Style » Fashion

Going with the Grain

by Mac Smith
EDGE Media Network Contributor
Friday Apr 19, 2013

In the world of design, it's a commonly understood idea that fashion and home share similar mindsets. What becomes a big element on the runways leads to influences in furniture and decor and vice versa.

For spring 2013, fashion designers are taking a cue once more from interior design and architecture. Black and white graphics, floral prints and ikat are all trends that cross over seamlessly, but nowhere is the melding of home and body more pronounced than with wood emerging as a de facto resource.

Of course wood has long been utilized in fashion as a sturdy base, infrastructure or handle. But now wood's aesthetic and eco values are taking it center stage. But why all of the sudden are items from ties and sunglasses to belts and iPhone cases all so proudly "wooden?"

Wooed by Wood

Wooed by Wood, a San Francisco company that hand crafts all of its wooden accessories thinks wood’s innate versatility is the answer. According to co-founders Joh and Julia (who, in true Bohemian style, insist on no last names), "wood is a strong, natural material that is beautiful due to its variation and strength."

Wooed by Wood’s signature offering is reclaimed wood sunglasses in styles both retro and smoothly modern. Styles range from the classic aviator "Quince" to a more eccentric notched cat eye style "Limon."

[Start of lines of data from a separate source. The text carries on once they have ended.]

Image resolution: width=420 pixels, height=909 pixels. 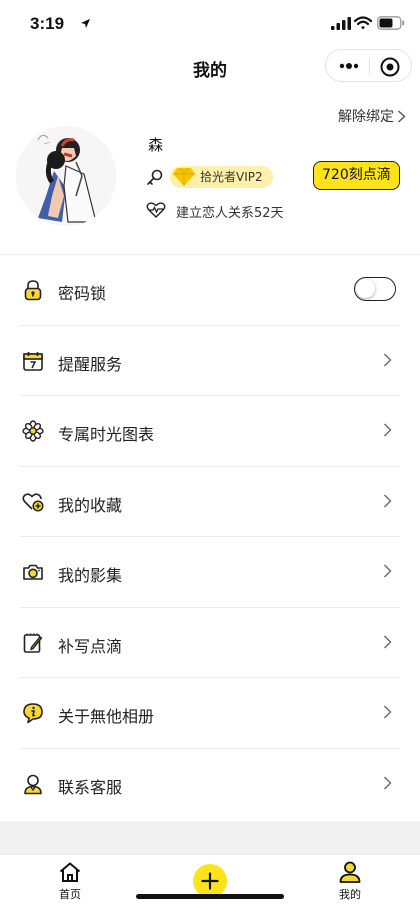 I want to click on tab-bar: 首页 我的, so click(x=210, y=882).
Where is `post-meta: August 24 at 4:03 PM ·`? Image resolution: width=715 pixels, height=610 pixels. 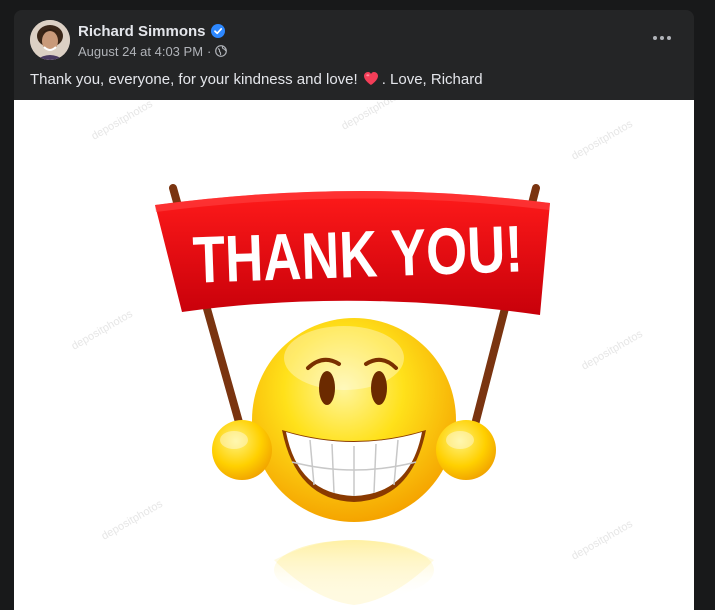 post-meta: August 24 at 4:03 PM · is located at coordinates (153, 51).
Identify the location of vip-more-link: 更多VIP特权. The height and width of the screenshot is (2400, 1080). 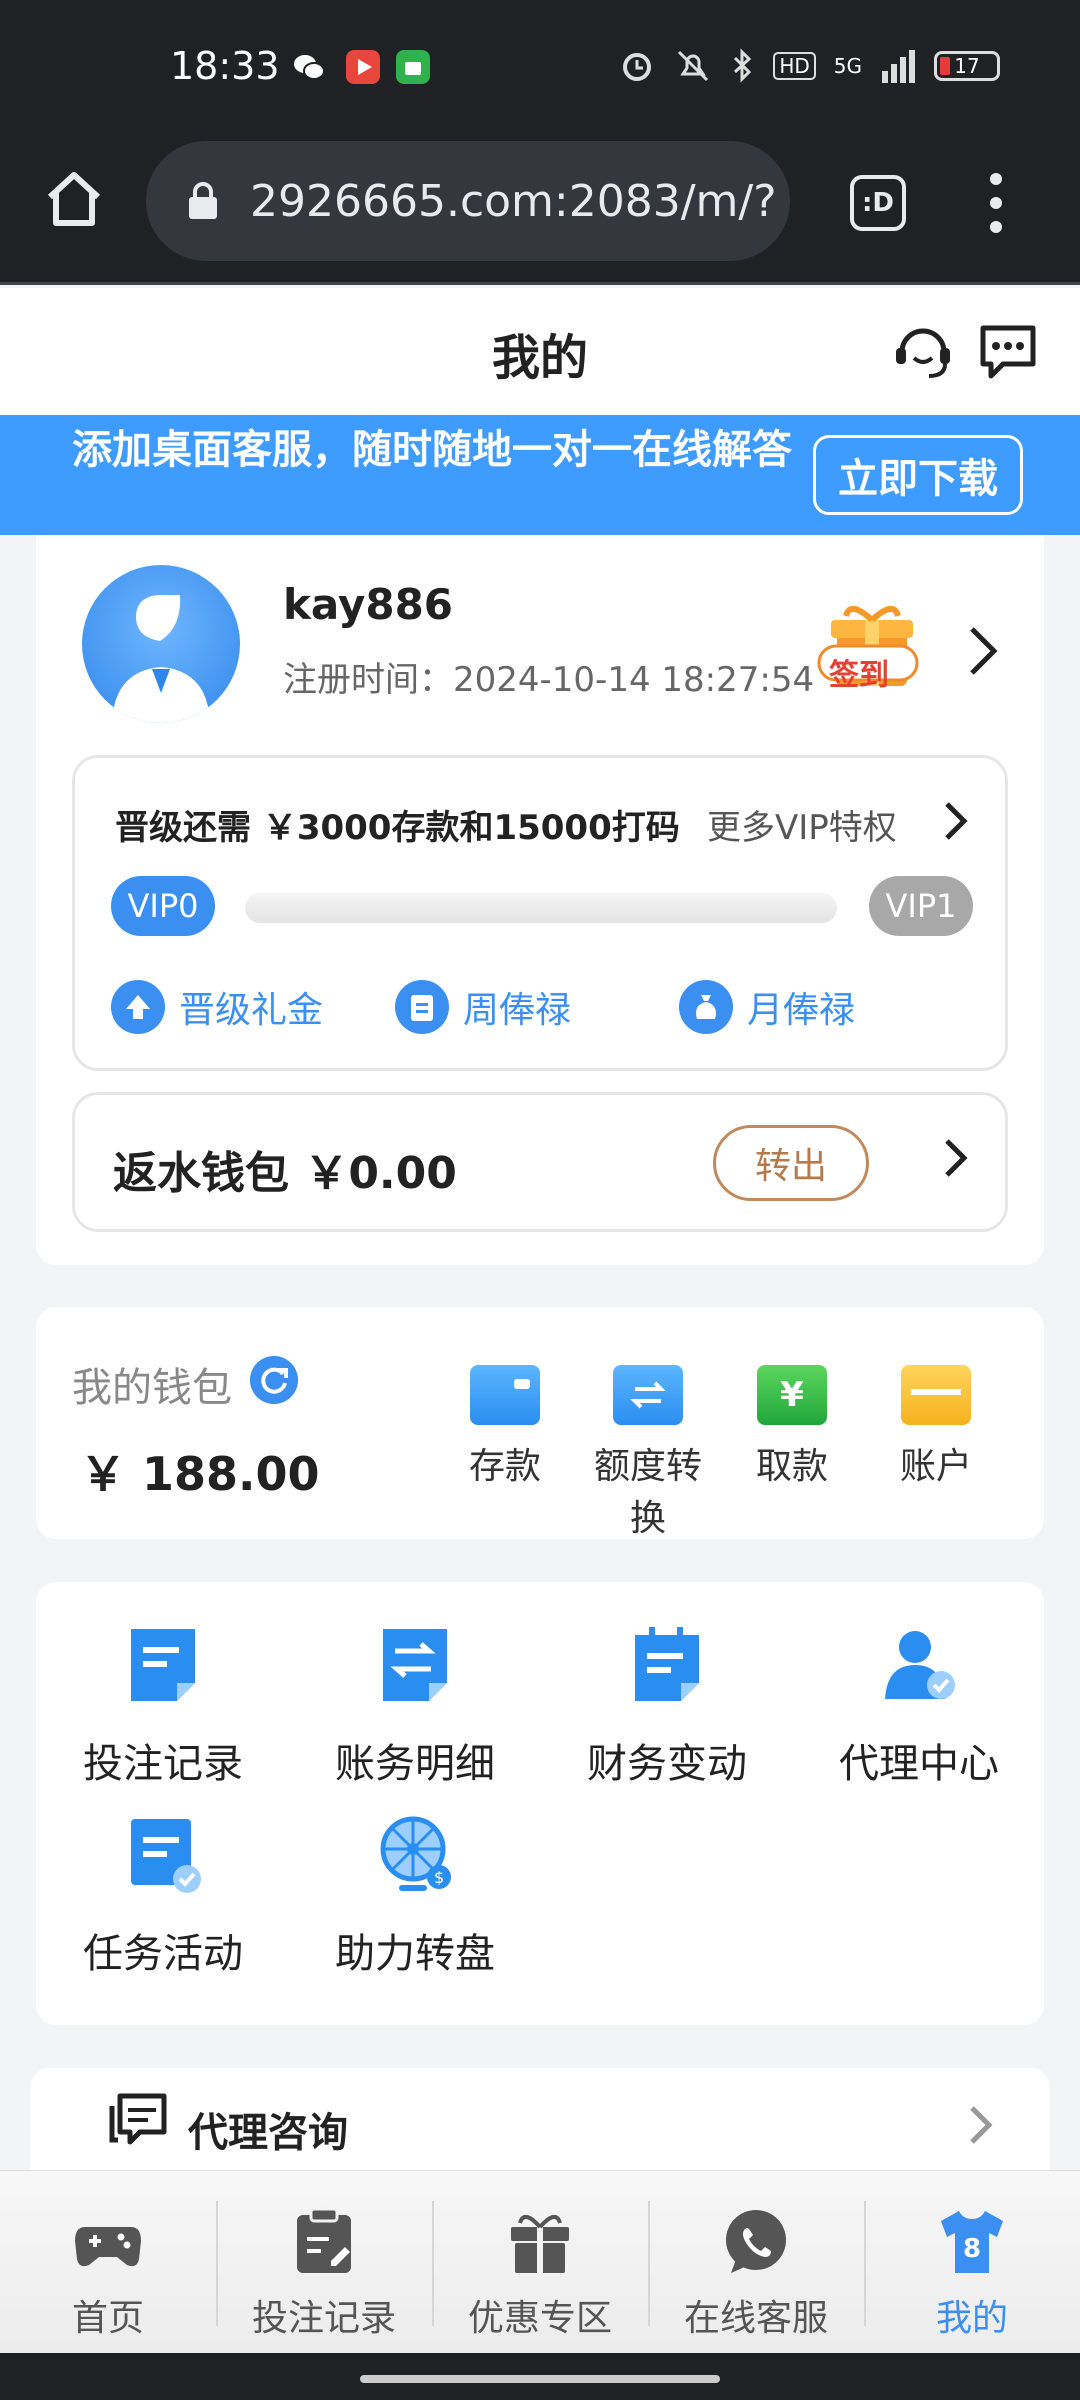
(802, 824).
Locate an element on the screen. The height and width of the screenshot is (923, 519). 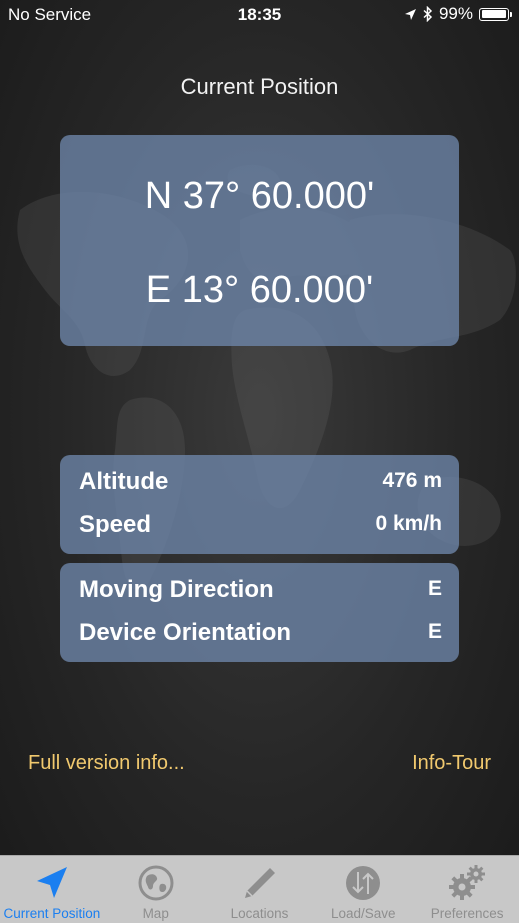
info-tour-link: Info-Tour is located at coordinates (452, 764).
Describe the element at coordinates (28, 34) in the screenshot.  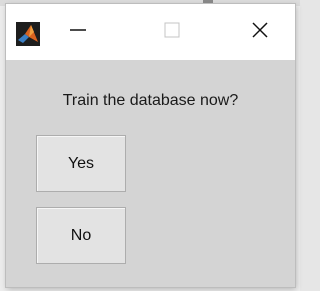
I see `matlab-logo-icon` at that location.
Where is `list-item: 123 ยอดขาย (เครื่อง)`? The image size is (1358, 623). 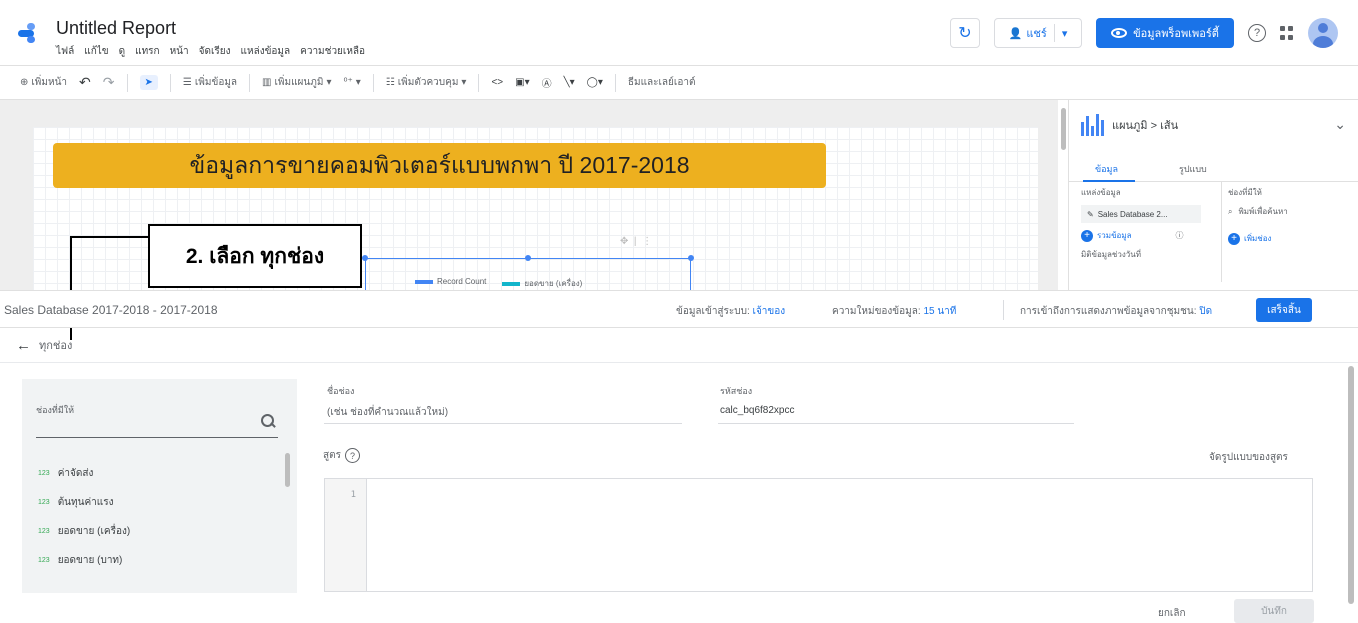 list-item: 123 ยอดขาย (เครื่อง) is located at coordinates (84, 532).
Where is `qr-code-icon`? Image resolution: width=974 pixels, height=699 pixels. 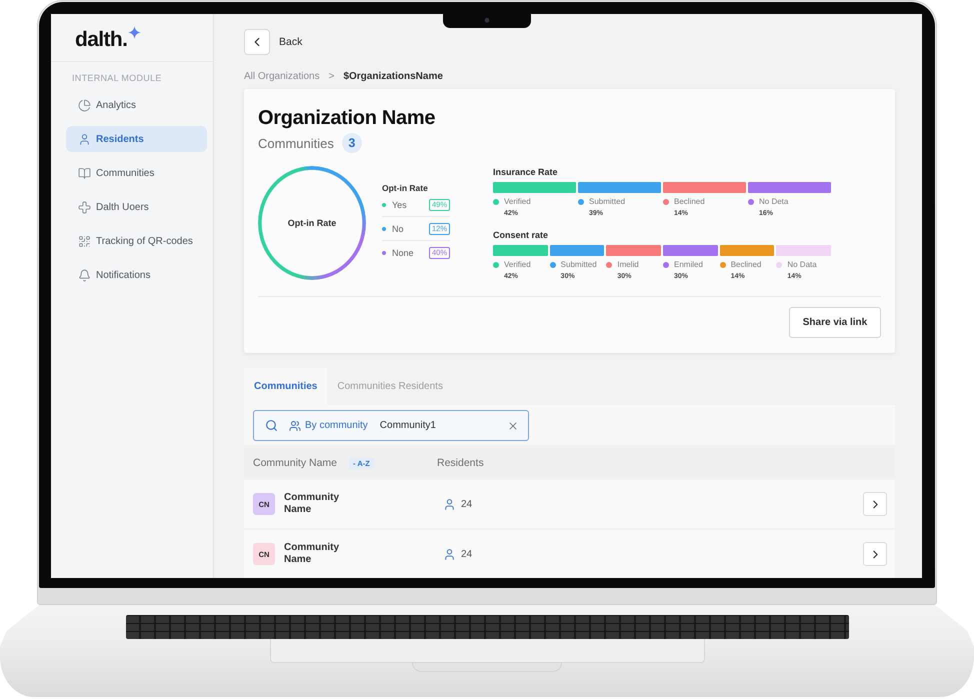
qr-code-icon is located at coordinates (84, 241).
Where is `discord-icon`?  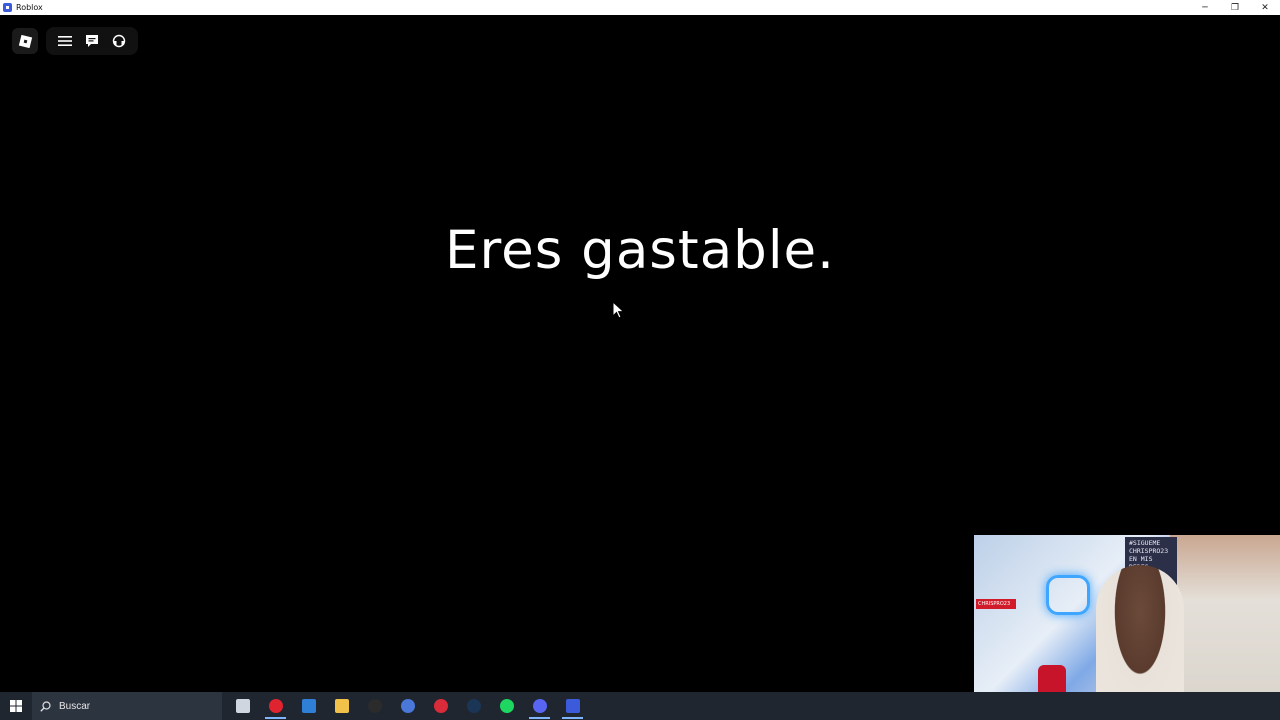 discord-icon is located at coordinates (540, 706).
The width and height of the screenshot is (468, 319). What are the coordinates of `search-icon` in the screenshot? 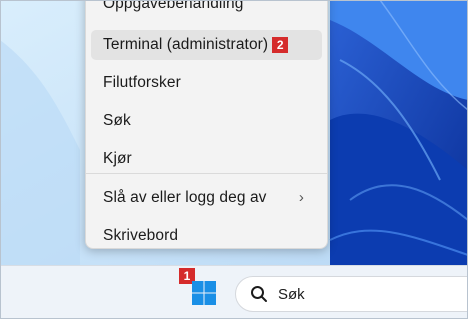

Among Wooed by Wood’s many other offerings are reclaimed redwood cufflinks with ornate carvings that can add a shot of refined bohemia to a sleek suit. This is another key selling point for using wood in design: wood is a natural resource and one with boundless uses.

"We are drawn to wood as a style compliment because it has a strong tie with nature and is visibly unique. People have used wood from the beginning of time as a tool and it is one of the most core and basic necessities of life," Joh and Julia explain.

True. Since the first inventive caveman, mankind has indeed been "playing with fire" by pushing the infinite uses of wood.

Eye of the World Designs; WeWood

According to Eye of the World Designs, a United Kingdom maker of wooden belts, body jewelry and more, the possibilities for hand crafting accessories out of wood are limited only by our imagination.

"Wood is an organic material that allows you to manipulate it and then form it into another object, sanding and oiling and forming a soft and touchable material," says head designer Hope Von Joel. "It’s amazingly satisfying and tactile. Wood is forever alive and so anything that is made out of wood then has a life of its own."

Perhaps she has only just begun to scratch the surface with her clever and flirty jigsaw belt: colorful blocks of wood on a clear strap that almost becomes a floating work of art.

But before you assume that all of this wood love is bad for the planet, rest assured that many designers value the forests they source from and are keen to giving back as much as they get. L.A. based WeWood produces its rustic but modern men’s and women’s wood watches with a firm and green business mantra: One watch. One tree. One planet.

"WeWood’s timepieces are as natural as the trees in the forests which it helps refill. WeWood plants one tree for each watch sold," say co-founders Daniele Guidi and Alessandro Rosano.

Wood Thumb; Grove

Reclaimed wood is another popular way to get the look without the negative global impact. Micah Stumpf, designer for Wood Thumb, a San Francisco purveyor of wooden bow ties and convertible clutches, is a fan of this method: "Fortunately wood lasts, which means there is a lot of wood reclaimed from old buildings that get torn down. This is the wood we use."

Wood Thumb also makes a cheeky "six pack" holder for making quite the entrance to a house party (if your bow tie didn’t already). They’re well aware of this impact too. "A wood tie gets people talking and interacting in a new or unexpected way, just because there is something unique about it," Stumpf says.

If wearing wood, however, still seems like a stiff proposition, perhaps a phone, laptop or tablet cover from Portland, Oregon’s Grove is easier to handle. Grove offers a multitude of wood carved patterns and motifs, and custom styling is available too.

Co-founders and lead designers Ken Tomita and Joe Mansfield also illustrate a surprising benefit of a wood covering for one of your most handled daily objects: "Because we use natural hand rubbed oil finishes, our customers form a bond with their products that is different from say their metal or plastic phone. Rather than degrading over time as the perfect surfaces get nicked and scratched, our case will patina nicely over time with handling like a piece of antique furniture."

Once again the beauty of wooden accessories is easy to grasp.